• _PASSAGE PROVIDED_

The opinion of the court was delivered by: Lahtinen, J.


Calendar Date: September 8, 2010

Before: Peters, J.P., Rose, Lahtinen, McCarthy and Garry, JJ.

Proceeding pursuant to CPLR article 78 (initiated in this Court pursuant to Public Health Law § 230-c [5]) to review a determination of respondent Administrative Review Board for Professional Medical Conduct which revoked petitioner's license to practice medicine in New York.

Petitioner, a forensic pathologist, was licensed to practice medicine in New York in 1990 and, since the mid-1990s, he has limited his practice to providing consultation services as a medical expert. He has had several medical conduct issues through the years, including a voluntary temporary suspension of his medical license in 1991 followed by two years of probation, a consent agreement limiting the scope of his practice in 1998 and a six-month suspension in 2007. In 2008, the Bureau of Professional Medical Conduct (hereinafter BPMC) filed a statement of charges against petitioner alleging cocaine dependency, habitual abuse of alcohol, habitual abuse of the prescription drug hydrocodone, a psychiatric condition impairing his ability to practice medicine, neglect to pay a civil fine of $2,500 that had been directed in an earlier order of a Hearing Committee of respondent State Board for Professional Medical Conduct, and failure to report self-prescribed medication in violation of a prior voluntary agreement with the Office of Professional Medical Conduct.

Following a hearing, the Committee dismissed the charge alleging cocaine dependency, but sustained the remaining charges and, as a penalty, suspended petitioner's license for two years. The suspension was stayed upon the condition that petitioner comply with various terms of probation. The parties sought review by respondent Administrative Review Board for Professional Medical Conduct (hereinafter ARB), which affirmed the Committee's findings regarding professional misconduct. However, the ARB unanimously overturned the Committee's penalty and, instead, revoked petitioner's license to practice medicine. Petitioner then commenced the current proceeding.

We are unpersuaded by petitioner's initial argument that various alleged procedural and evidentiary errors resulted in a hearing that was not fair and violated due process. Considerable leeway regarding the rules of evidence is permitted in administrative proceedings, and the requirements of due process are not as exacting in such proceedings as in criminal cases (see Matter of Smith v New York State Dept. of Health, 66 AD3d 1144, 1147 [2009]; Matter of Tsirelman v Daines, 61 AD3d 1128, 1130-1131 [2009], lv denied 13 NY3d 709 [2009]). "To warrant annulment, an erroneous evidentiary ruling must 'infect the entire proceeding with unfairness'" (Matter of Morfesis v Sobol, 172 AD2d 897, 897 [1991], lv denied 78 NY2d 856 [1991], quoting Matter of Ackerman v Ambach, 142 AD2d 842, 845 [1988], affd 73 NY2d 323 [1989]). Petitioner contends that he did not have sufficient notice to permit him to prepare for the hearing. The charges were served upon him on January 28, 2008, a prehearing conference was conducted on February 20, 2008, and the hearing commenced on February 29, 2008. This notice complied with the statutory requirement (see Public Health Law § 230 [10] former [d]), and the Administrative Law Judge (hereinafter ALJ) did not abuse his discretion in refusing to adjourn the hearing (see Matter of Kosich v New York State Dept. of Health, 49 AD3d 980, 982-983 [2008], appeal dismissed 10 NY3d 950 [2008]). Disclosure consistent with the pertinent regulation was permitted (see 10 NYCRR 51.8). The ALJ's decision to rule on the admissibility of certain exhibits at the prehearing conference and to provide those exhibits to Committee members before the hearing did not violate due process. The exhibits were provided to petitioner in advance of the conference, he had an opportunity to be heard regarding the exhibits, and he could have submitted his own exhibits.

• _WORK REQUEST 1_
Using the court opinion, decide whether each statement agrees with it. Give yes or no for each, and quote the deciding words. (a) The Committee dismissed the charge of cocaine dependency. (b) The Administrative Review Board kept the Committee's two-year suspension in place. (c) Petitioner was licensed to practice medicine in New York in 1990.
• _WORK REQUEST 2_
According to the court opinion, on what date did the hearing begin?
• _WORK REQUEST 3_
Rewrite the paragraph of the court opinion that begins "Following a hearing, the Committee dismissed" as a list, keeping its main facts.

• _DATA SEGMENT_
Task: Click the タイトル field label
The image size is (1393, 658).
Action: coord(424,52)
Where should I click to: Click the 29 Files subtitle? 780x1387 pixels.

• _TASK SOLUTION 1_
(a) Yes: "the Committee dismissed the charge alleging cocaine dependency"
(b) No: "the ARB unanimously overturned the Committee's penalty and, instead, revoked petitioner's license to practice medicine"
(c) Yes: "was licensed to practice medicine in New York in 1990"

• _TASK SOLUTION 2_
The hearing began on February 29, 2008.

• _TASK SOLUTION 3_
- After a hearing, the Committee dismissed the cocaine dependency charge and sustained the rest.
- It suspended petitioner's license for two years, with the suspension stayed on condition that he comply with probation terms.
- Both parties sought review by the ARB, which affirmed the findings of professional misconduct.
- The ARB unanimously overturned the penalty and revoked petitioner's license to practice medicine.
- Petitioner then commenced the current proceeding.